The neighborhood is named after the eponymous book by Aharon Roth, founder of the Shomer Emunim Hasidic dynasty. This work contains essays on the subjects of "faith, reward and punishment, redemption, and a passionate yearning for God". The main street in the neighborhood is also called Shomrei Emunim Street.
Kiryat Shomrei Emunim was established in the early 1960s by Rabbi Avrohom Chaim Roth, the Shomrei Emunim Rebbe, son and successor of the founder of the Shomer Emunim dynasty, Aharon Roth. The Rebbe selected a site between the long-established neighborhoods of Mea Shearim and Beit Yisrael. He procured a gift of IL50,000 from the Bank of Israel toward construction costs. In addition to residential buildings, the Rebbe opened a Talmud Torah and yeshiva.

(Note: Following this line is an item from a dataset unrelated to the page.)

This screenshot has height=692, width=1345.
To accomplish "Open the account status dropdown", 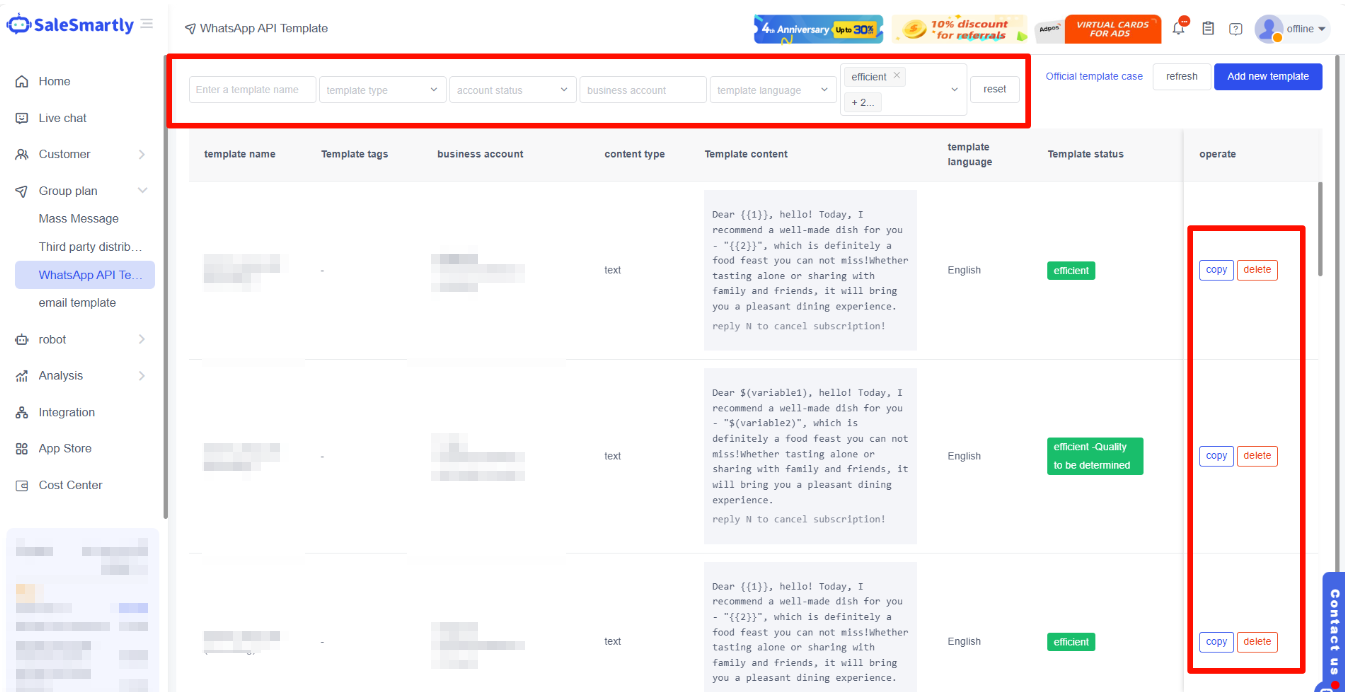I will [x=512, y=90].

Over time, the neighborhood grew to include 12 buildings, a synagogue, yeshiva gedola, yeshiva ketana, kollel, and mikveh. In 1975 a Bais Yaakov girls high school moved to Kiryat Shomrei Emunim.
Attempted terror attack
On January 11, 2001, a resident spotted a large bag deposited in a garbage can on Shomrei Emunim Street. She called over her brother, a 36-year-old father of five who studies in a neighborhood yeshiva. He opened the bag and saw a bomb connected to a cell phone with wires. He detached the wires from the cell phone and then called police. While police were examining the bomb, which consisted of two mortar shells, the cell phone rang, but the connection had been severed. This was the second of four attempted bombings in the vicinity of Mea Shearim and Beit Yisrael over a two-month period.
In 2013 developers broke ground on an additional 150 apartment units in Kiryat Shomrei Emunim, a project that will double the population base. The project includes a 1,000-square-metre (11,000 sq ft) ornamental garden and a public playground. The new units are expected to attract high demand due to the neighborhood's proximity to neighboring Hasidic communities, the Jerusalem city center, and the Western Wall.